In general, the calls to action are designed not badly. But some CTAs can hardly be distinguished on the background (e.g., “Get started” is not separated from the text), so it is not clear that it is not a string but a link.
Calls to action on the website of the globally known transport operator are used for:
- tracking parcels – the first call to action to see when opening the website;
- checking out the work schedule for holidays.
The most important CTAs are orange.
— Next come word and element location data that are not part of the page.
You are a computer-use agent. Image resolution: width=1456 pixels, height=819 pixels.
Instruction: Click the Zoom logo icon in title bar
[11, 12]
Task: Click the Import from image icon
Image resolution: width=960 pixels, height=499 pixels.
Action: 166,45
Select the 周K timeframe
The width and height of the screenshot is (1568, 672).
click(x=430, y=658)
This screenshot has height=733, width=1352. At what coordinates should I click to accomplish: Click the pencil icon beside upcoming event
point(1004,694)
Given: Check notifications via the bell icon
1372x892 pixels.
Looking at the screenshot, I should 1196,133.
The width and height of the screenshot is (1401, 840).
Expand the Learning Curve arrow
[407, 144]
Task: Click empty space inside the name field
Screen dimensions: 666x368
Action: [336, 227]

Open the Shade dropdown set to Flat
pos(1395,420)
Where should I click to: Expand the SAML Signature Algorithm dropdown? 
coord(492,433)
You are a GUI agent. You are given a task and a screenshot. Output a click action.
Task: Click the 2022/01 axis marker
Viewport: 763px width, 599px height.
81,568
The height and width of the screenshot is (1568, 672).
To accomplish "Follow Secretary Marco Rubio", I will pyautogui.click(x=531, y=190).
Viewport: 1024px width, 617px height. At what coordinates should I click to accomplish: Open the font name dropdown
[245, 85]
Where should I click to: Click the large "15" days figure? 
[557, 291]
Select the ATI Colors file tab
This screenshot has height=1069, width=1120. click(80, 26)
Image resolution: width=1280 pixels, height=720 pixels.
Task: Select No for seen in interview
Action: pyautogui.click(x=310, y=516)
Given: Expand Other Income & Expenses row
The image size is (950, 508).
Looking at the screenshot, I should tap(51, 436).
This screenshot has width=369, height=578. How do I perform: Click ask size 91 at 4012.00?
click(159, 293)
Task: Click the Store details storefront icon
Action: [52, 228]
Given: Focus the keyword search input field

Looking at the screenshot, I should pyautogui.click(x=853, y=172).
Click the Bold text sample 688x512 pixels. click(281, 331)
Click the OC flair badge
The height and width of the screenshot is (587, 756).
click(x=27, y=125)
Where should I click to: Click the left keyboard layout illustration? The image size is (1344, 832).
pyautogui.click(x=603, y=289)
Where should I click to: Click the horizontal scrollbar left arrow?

Other call-to-action buttons are not colored; they have a contour or are given as plain text.
On the website of this transnational US corporation CTAs are used for:
- Learning more about the peculiarities of their activity;
- Pepsico social development endeavors;
- learning about sale points and product composition.
The design is standard – call to action text + contrast button contour.
The home page includes the following CTAs:
- redirecting to the section with the annual statement;
- call to action to become a customer;
- check out the Sysco representation network;
- the product pages contain recipes, table settings, and other culinary subtleties.
The call to action to follow social media profiles is great. Bright photos and offers to see a recipe on Twitter or Facebook draw attention.
The Hewlett-Packard website includes the following CTAs:
- “Learn more” – the visitor is redirected to the corresponding page and finds outs about the product s/he is interested in;
- “Keep in touch” – link to the HP social media profile;
- “Search” – an offer to select the most suitable variant considering the buyer’s requirements on the product pages;
This pharmaceutical giant uses the following CTAs:
- listen to a podcast and subscribe to the Pfizer notification mailout;
- search and advanced search;
- check out Pfizer’s research;
- read Pfizer testimonials.
Some website sections have small markers pointing that the story is continued instead of full-scale CTAs. As for the rest, a standard approach to the call-to-action elements is applied.
The website of one of the largest investment banks uses the following call-to-action elements:
- check out the infographics, text materials and videos about the investment bank operation;
- subscribe to the notifications from the bank.
There are a lot of CTAs on the website:
- The call to action before the bend lines offers to find a doctor, sign in or sign up;
- CTAs offer to learn more about the company, important schedule changes, and various programs;
CTAs are designed in the form of buttons and as colored text. Although the page contains many call-to-action elements, they do not hinder the information perception.
The following CTAs are used on the website:
- redirecting the visitor to the page with information about the company and its activity;
- displaying the local American Express offices;
- Checking out the company offers. In addition, CTA elements on the website pages allow for finding out more about the products and comparing them.
The homepage lacks texts leading to a call to action. Instead, offers to contain the product name and the call to action immediately. As for the rest, there are no comments.
The analysis of the above-listed websites shows that it is worth using a call to action element notwithstanding the sphere of the company’s work. It is a universal tool for fast redirecting the user to the required page. When used properly, call-to-action elements reduce the path between visiting the website and ordering the item or the service.
As for the call to action design, we recommend the following:
- The most important thing is that CTAs should be designed as buttons. It is recommended to make some responsive to hovering (change color or maximize);
- Call to action may be in the form of text. In this case, make it colored or slightly offset it from the text block. A marker underlining that it is not just a text but a CTA can be placed on the right.
Following the above-given recommendations makes calls to action efficient. The websites above can be used as an example of calls to action.